Hengky Hilapok menegaskan bahwa seluruh tahapan seleksi yang telah dilalui memiliki landasan hukum yang kuat dan sah. Dasar hukum tersebut merujuk pada Peraturan Pemerintah (PP) Nomor 106 Tahun 2021 mengenai Kewenangan dan Kelembagaan Pelaksanaan Kebijakan Otonomi Khusus di wilayah Provinsi Papua Pegunungan. “Semua tahapan dari poin satu dan seterusnya sudah masuk di sana. Pergub pun tidak bisa mengatur melebihi kewenangan aturan yang lebih tinggi,” tegas Hengky Hilapok. Pernyataan ini menggarisbawahi bahwa setiap keputusan dan proses harus tetap berpegang pada peraturan perundang-undangan yang berlaku.
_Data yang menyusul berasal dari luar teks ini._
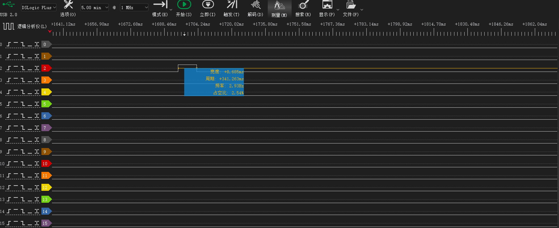The image size is (559, 228).
Task: Click the red channel 2 color label
Action: (46, 68)
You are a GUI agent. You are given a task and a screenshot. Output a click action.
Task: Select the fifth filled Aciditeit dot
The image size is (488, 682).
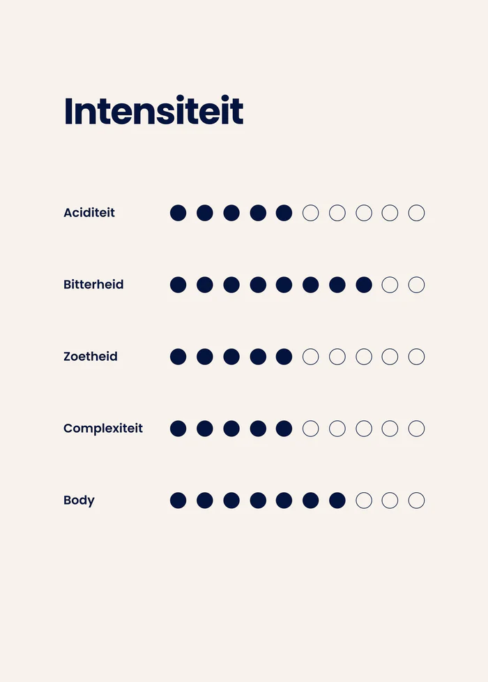pyautogui.click(x=284, y=213)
Desakan untuk Menjaga Integritas Hasil Seleksi
KNPI Jayawijaya secara lantang mendesak agar semua pihak yang terlibat dalam proses ini tidak melakukan perubahan apa pun terhadap hasil seleksi yang telah melalui tahapan dari tingkat bawah. Hengky Hilapok mengungkapkan kebingungannya mengenai titik spesifik di mana dugaan perubahan data tersebut terjadi, apakah di lingkungan Kesbangpol atau di Biro Hukum. “Kami meminta semua pihak untuk tidak mengubah hasil yang ada. Kami akan mencari tahu kebenarannya melalui audiensi yang dijadwalkan hari Senin ini,” ujar Hengky Hilapok, menunjukkan keseriusan KNPI dalam menelusuri kebenaran informasi yang beredar.
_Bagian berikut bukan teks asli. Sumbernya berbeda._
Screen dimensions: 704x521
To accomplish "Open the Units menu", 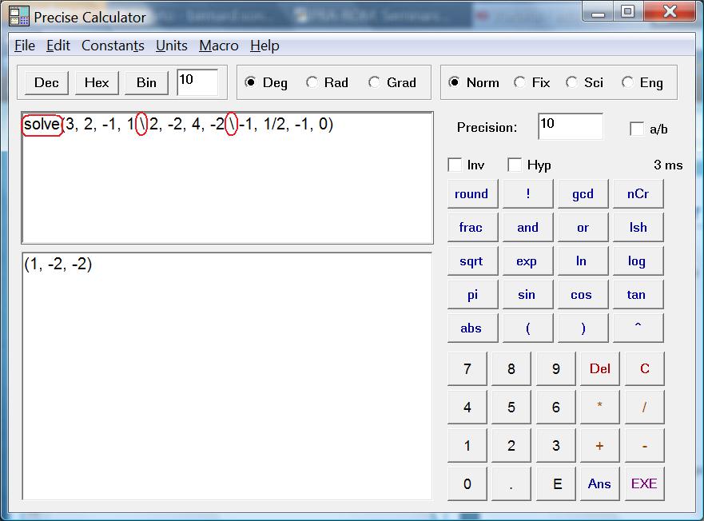I will [172, 46].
KNPI Jayawijaya berpandangan bahwa pengawalan ini merupakan wujud murni dari aspirasi pemuda yang ingin menjaga hak demokrasi seluruh rakyat. Mereka menekankan bahwa gerakan ini bukanlah agenda politik praktis yang memiliki kepentingan sempit, melainkan upaya kolektif untuk memastikan proses yang adil dan transparan.
Peringatan Keras dan Permintaan Kemitraan
Dalam pernyataannya, Hengky Hilapok juga melayangkan peringatan keras kepada pihak-pihak yang mencoba mempolitisir gerakan pemuda atau berupaya membatasi hak berpendapat yang dimiliki oleh setiap warga negara. Ia menegaskan bahwa KNPI Jayawijaya akan terus bersuara demi kepentingan masyarakat luas.
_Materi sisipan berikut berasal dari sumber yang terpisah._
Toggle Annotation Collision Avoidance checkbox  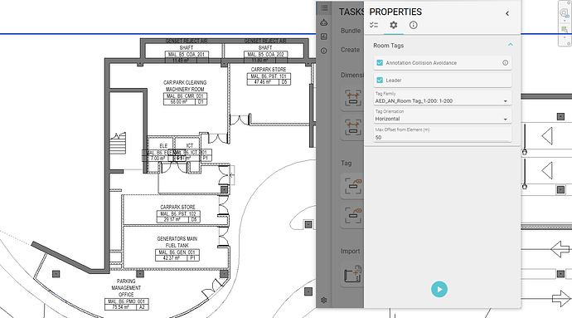click(x=380, y=63)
Lebih lanjut, KNPI Jayawijaya berharap agar pemerintah tidak memandang pemuda sebagai lawan, melainkan sebagai mitra strategis. Mereka menginginkan adanya sinergi yang baik, di mana masukan dari pemuda dapat diterima dan dipertimbangkan demi kemajuan dan kebaikan daerah. “Kami adalah warga negara yang sama di bawah Negara Kesatuan Republik Indonesia (NKRI). Kami punya hak yang sama untuk mendapatkan bagian dari Otsus tersebut,” tutup Hengky Hilapok.
Pernyataan ini mencerminkan semangat juang pemuda Jayawijaya dalam memperjuangkan hak-hak demokrasi mereka dan memastikan bahwa setiap kebijakan yang berkaitan dengan Otonomi Khusus benar-benar berpihak pada kepentingan rakyat, serta dijalankan sesuai dengan koridor hukum yang berlaku. KNPI Jayawijaya siap menjadi garda terdepan dalam mengawal proses ini hingga tuntas, demi terciptanya keadilan dan kesejahteraan bagi masyarakat Papua Tengah.